Hi,
I’m trying to digitize my library of 33 RPM records and am using a Dual CS 508 turn table with a Grado GF3(E) cartridge running directly into an Alesis IO2 digitizer. From there I’m going to a Windows 7 PC running Audacity 2.0.5. The recording goes smoothly. No hum and no clipping, but it obviously needs RIAA equalization (my old amps with RIAA are terrible, hence the “software RIAA”). After making the raw recording, I normalize to remove DC bias and also adjust amplitude to -6DB (to give headroom for RIAA), and then I apply RIAA from the equalization menu.
The result sound good (tonally) but there is still a great deal of crackle and I have looked into its origin to find that correlated with the traces, some of the crackle (high-frequency distortion in the music) seems to arise from artifacts coming from the application of the RIAA. There are a number (~20+) incidents where the post RIAA trace makes a vertical rise to the maximum amplitude (and is clipped) and then the signal begins to slowly descend from there over a period of 1-2 seconds. It happens with both positive and with negative polarity relative to 0.
This seems to be correlated with incidents in the original (raw) recording where there are modest periods when a slight DC bias comes and then goes - either a positive or negative segment (perhaps only a second or so.) I guess the filtering operation is exaggerating these events (?).

++++++++++

_What the task asks_
In the source passage, what level is the amplitude adjusted to before RIAA equalization is applied? The entries after this point aren't needed for anything here.

_Data listing_
++++++++++

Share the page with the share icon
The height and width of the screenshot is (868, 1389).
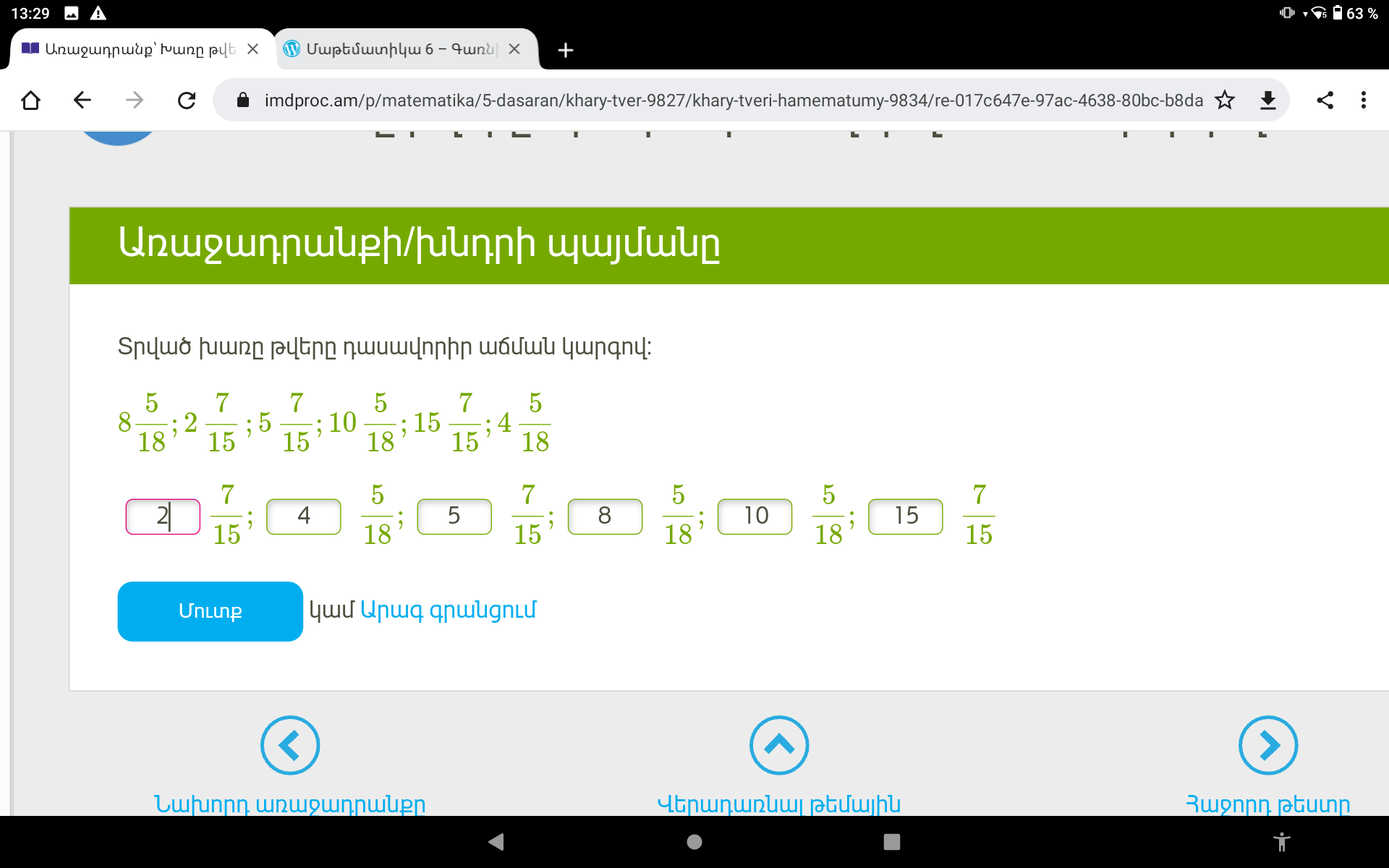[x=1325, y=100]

++++++++++

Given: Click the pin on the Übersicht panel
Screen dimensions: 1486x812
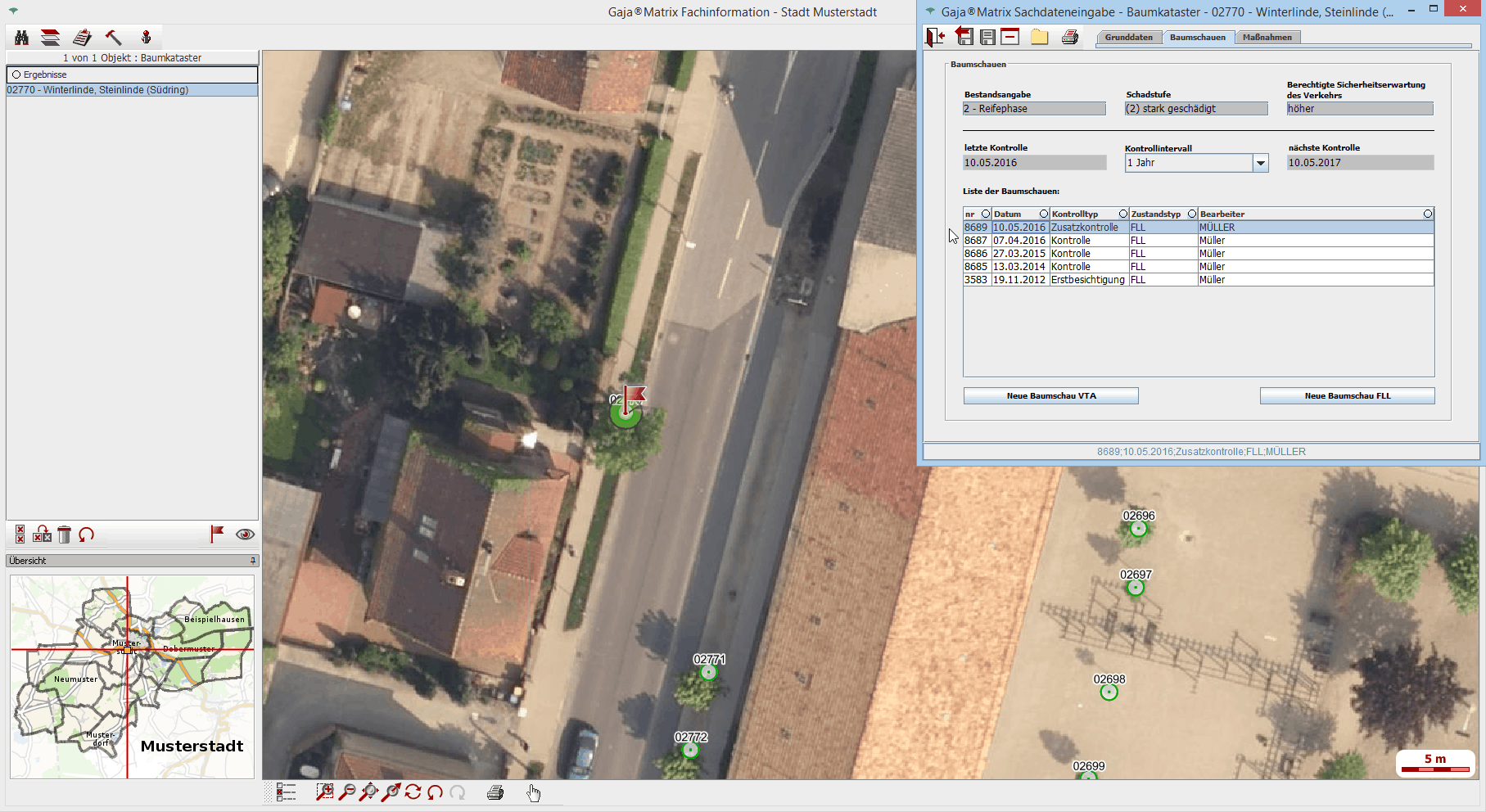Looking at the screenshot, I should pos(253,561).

++++++++++

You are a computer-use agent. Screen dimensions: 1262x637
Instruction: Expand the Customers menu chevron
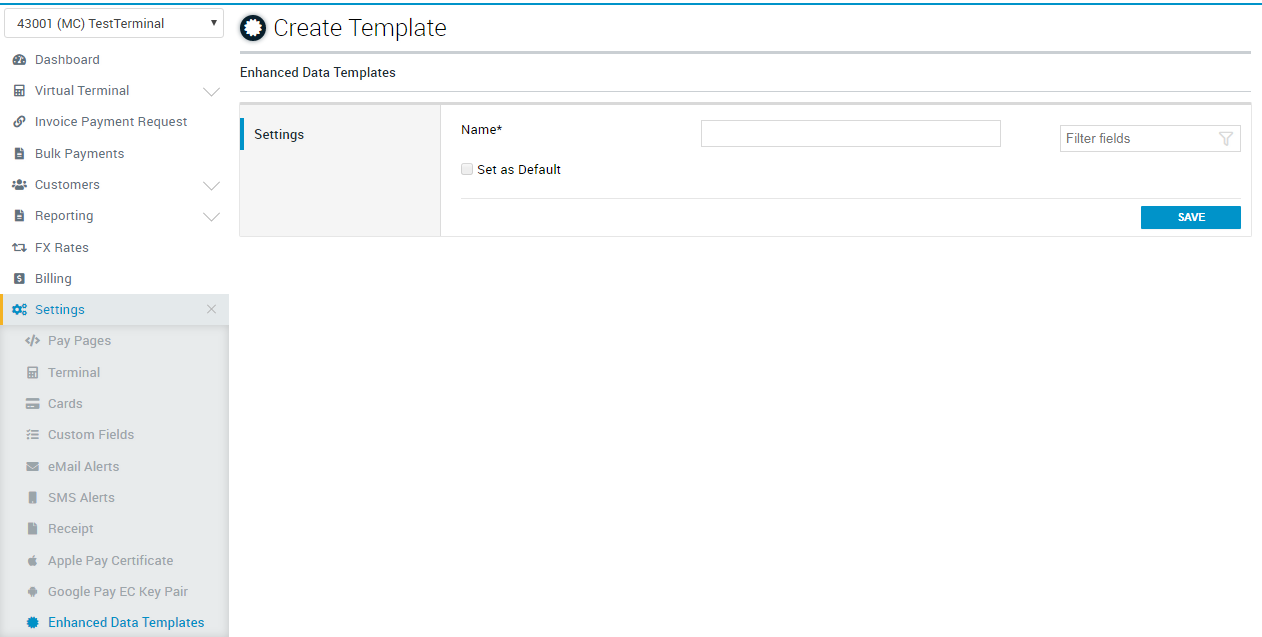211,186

++++++++++

_Exercise solution_
-6DB, to give headroom for RIAA.